There is no doubt there are many businesses that are still hurting and some people have lost their jobs while others are not working as many hours as they would like, but from a big picture perspective, we are doing OK with regards to jobs creation.

Thankfully, this is in stark contrast to what many were predicting would happen and why I would suggest many commentators predicted the worst.


With strong employment levels and international borders closed, combined with state-wide lockdowns, Australians have been in an enforced savings mode.

Australians spent more than $62 billion on international travel in 2019 and almost $65billion in 2020, and that has obviously dropped like a stone.

As a result, according to the ABS, Net Savings have skyrocketed to unprecedented levels, while Australians have also paid off huge amounts of credit card debt.

There was the prediction that demand for the property would drop once our borders closed, however with nearly 500,000 expats returning to Australia that has not eventuated.

Interest rates have also remained very low, with no signs of rising over the short term so many current homeowners are upgrading.

Armed with greater job certainty, above normal rates of savings, and access to cheap money there is no doubt residential property has been a major priority.

According to REA, demand has doubled in many capital cities.


While record levels of demand are on one side of the equation, a shortage of stock has also created a problem for buyers.

Across the country stock levels have been down substantially and around 20% on average.

While buyers have clearly been eager to get into the market, it is the sellers that are a lot more reluctant to sell.

This could be due to the merry-go-round of the market and lockdown uncertainty.

So, with record-high demand and supply of property at unprecedented lows, the ingredients are ripe for strong capital gains.

So, when will it end?

What happens next?

I believe that anything is possible, as we have all seen in the last 12 months.
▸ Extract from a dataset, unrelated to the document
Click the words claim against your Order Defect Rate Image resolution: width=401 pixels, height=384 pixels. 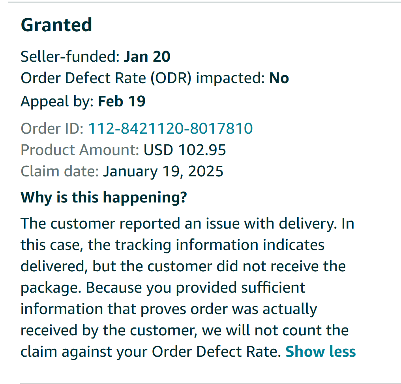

But, in my mind, there is a combination of three things that could and eventually will stop this property cycle.

Firstly, market forces will slow growth as stock levels return to some normality as lockdowns ease and buyer demand dissipates as pent-up demand is soaked up.

But with housing finance through the roof, this could take a considerable amount of time despite stock levels improving.

Prior to the Delta outbreak in Sydney and Melbourne, there were some predictions that interest rates would rise sooner rather than later.

But with those lockdowns further hurting the economy, the banks and the RBA have not flagged a change until at least 2023 or 2024.

APRA and the regulators could also have a significant influence on this cycle as we saw toward the end of the last decade.

In the past, they only became involved once they became concerned about the stability of the banking system – for example when the share of investors starts to rise above the longer-term average of around 37% mark.

While investors start to replace first home buyers, they still only make up around 30% of the market.


In my opinion, increasing property prices will continue to dominate the headlines for at least the next 12 months.

Come to the start of 2023 there is the potential that we’ll be in a very different economic environment.

Our economy should be in a stronger position and the appetite by the RBA for interest rate rises may be on the cards as some banks have predicted.

Investors tend to arrive late in property cycles and as investor numbers continue to rise, APRA may intervene as they have done in the past.

A full year may also see buyers’ appetites and finances starting to dry up and more certainty will likely see stock levels return to normal.

In all likelihood, most of these factors will likely slow and stall the momentum of our property markets around the country.

Now  I can’t see property values falling at that stage – at least not for well-located A grade homes and investment great properties

But for now, the perfect storm will continue.